On July 12, 2018, Biggins filed a petition for writ of mandamus, 28 U.S.C. § 1651,
in this Court seeking to remove United States District Judge Gregory M. Sleet from
presiding over his civil action, Biggins v. Minner, D.C. Civ. No. 17-cv-01739, now
pending in the District of Delaware. Biggins contends that Judge Sleet is biased against
him and has been since 2001, based on Biggins’ history of filing numerous lawsuits.

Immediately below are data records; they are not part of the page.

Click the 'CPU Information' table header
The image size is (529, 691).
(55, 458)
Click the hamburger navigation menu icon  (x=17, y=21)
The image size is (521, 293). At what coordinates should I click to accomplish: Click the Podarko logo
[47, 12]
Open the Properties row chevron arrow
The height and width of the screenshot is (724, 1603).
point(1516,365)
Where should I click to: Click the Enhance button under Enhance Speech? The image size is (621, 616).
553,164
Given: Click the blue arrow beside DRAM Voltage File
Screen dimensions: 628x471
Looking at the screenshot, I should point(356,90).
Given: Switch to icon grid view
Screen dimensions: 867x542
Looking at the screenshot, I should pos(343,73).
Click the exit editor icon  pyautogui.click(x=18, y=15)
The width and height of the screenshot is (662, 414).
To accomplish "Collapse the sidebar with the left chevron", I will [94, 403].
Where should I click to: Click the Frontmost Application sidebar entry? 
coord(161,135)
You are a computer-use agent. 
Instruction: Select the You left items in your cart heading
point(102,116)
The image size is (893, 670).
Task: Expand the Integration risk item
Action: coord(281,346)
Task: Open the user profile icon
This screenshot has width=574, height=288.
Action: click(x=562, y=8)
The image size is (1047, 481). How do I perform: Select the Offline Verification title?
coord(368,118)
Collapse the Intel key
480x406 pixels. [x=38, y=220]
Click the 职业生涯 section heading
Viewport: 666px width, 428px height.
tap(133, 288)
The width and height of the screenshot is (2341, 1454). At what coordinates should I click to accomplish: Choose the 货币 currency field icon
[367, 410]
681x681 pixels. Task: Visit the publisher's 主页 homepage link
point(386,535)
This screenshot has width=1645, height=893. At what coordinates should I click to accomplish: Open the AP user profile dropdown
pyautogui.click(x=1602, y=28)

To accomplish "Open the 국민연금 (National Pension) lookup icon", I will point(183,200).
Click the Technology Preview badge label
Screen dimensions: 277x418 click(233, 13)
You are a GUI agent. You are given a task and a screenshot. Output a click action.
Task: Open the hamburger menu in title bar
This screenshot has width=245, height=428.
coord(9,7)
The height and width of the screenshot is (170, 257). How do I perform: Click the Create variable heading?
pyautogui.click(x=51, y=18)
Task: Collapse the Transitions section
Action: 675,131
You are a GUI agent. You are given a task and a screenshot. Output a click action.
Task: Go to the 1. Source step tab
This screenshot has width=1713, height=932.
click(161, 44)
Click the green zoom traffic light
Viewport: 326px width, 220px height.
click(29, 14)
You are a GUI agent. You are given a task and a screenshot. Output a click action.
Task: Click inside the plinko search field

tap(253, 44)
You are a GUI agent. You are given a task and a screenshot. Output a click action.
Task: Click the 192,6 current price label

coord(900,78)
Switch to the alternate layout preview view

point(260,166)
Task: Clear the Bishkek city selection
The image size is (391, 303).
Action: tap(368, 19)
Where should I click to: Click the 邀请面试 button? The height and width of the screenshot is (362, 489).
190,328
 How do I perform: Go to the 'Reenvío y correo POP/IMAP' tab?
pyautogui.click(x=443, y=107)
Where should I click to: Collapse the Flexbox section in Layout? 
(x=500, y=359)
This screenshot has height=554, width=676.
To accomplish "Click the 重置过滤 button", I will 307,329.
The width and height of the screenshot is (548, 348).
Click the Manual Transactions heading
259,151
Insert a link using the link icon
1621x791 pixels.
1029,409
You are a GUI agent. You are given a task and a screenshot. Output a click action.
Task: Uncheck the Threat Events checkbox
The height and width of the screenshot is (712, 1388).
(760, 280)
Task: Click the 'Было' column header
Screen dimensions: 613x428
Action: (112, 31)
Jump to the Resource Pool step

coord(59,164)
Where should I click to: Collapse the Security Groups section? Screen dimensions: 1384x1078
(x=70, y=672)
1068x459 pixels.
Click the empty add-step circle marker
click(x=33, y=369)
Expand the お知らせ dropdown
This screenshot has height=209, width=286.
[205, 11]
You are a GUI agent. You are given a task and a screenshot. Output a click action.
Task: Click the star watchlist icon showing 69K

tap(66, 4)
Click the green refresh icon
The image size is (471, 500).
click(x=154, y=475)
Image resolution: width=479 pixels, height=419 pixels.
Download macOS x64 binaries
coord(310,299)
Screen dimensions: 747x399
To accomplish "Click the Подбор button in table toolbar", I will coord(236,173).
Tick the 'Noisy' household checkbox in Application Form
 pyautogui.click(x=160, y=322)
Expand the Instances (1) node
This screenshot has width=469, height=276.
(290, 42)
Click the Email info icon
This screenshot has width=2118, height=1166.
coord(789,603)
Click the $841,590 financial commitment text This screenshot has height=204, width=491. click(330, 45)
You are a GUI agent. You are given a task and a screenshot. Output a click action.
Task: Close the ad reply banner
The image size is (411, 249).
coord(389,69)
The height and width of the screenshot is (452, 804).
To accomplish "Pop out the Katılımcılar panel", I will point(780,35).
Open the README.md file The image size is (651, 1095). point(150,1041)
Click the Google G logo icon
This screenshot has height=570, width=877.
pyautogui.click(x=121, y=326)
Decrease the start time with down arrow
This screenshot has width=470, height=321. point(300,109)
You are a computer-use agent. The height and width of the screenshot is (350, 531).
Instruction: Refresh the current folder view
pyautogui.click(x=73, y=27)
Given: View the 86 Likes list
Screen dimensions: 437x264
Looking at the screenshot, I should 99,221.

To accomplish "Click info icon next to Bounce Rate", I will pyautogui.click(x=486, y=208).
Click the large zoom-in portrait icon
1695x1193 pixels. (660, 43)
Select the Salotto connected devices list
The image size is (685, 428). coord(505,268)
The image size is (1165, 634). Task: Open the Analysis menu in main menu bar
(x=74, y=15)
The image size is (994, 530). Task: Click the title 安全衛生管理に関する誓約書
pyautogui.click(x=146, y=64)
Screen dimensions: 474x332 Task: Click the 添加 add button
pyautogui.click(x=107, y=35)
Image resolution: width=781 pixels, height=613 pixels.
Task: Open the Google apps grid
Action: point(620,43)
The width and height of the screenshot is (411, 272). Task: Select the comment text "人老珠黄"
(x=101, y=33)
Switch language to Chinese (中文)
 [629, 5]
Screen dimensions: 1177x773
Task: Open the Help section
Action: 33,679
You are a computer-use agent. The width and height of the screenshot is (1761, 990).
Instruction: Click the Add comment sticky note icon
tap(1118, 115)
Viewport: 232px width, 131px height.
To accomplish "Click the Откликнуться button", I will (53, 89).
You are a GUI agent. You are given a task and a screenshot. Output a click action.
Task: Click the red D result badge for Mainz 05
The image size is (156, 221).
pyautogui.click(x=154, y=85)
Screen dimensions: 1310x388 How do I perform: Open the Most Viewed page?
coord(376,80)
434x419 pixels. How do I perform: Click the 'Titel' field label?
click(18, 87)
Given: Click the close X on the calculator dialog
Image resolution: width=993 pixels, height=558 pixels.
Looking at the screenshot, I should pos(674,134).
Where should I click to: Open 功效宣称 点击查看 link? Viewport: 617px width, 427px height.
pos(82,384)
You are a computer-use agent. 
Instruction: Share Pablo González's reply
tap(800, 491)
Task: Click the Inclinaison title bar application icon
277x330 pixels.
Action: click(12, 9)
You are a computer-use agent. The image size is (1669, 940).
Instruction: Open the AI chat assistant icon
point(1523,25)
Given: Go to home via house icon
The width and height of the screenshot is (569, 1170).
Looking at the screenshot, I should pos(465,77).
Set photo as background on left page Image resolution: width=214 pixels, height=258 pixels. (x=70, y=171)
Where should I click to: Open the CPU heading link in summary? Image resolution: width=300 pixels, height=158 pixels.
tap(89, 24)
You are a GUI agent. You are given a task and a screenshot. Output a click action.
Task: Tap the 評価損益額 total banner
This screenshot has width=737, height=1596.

As
further evidence in support of his claim of personal bias, Biggins notes that we recently
summarily reversed an order of Judge Sleet’s denying Biggins’ in forma pauperis
application in D.C. Civ. No. 17-cv-01739. He also asserts that, in May 2018, he filed a
motion in the District Court pursuant to 28 U.S.C. § 455(a) seeking Judge Sleet’s
removal.
Our review of the proceedings before Judge Sleet reveals the following. In
December 2017, Biggins filed a civil rights action pursuant to 42 U.S.C. § 1983, alleging
correctional staff deficiencies, medical staff deficiencies, and hazardous environmental
conditions at the James T. Vaughn Correctional Center in Smyrna, Delaware. Biggins
also filed a motion for emergency injunctive relief. After we reversed his original order,
Judge Sleet granted Biggins leave to proceed in forma pauperis in this civil rights action.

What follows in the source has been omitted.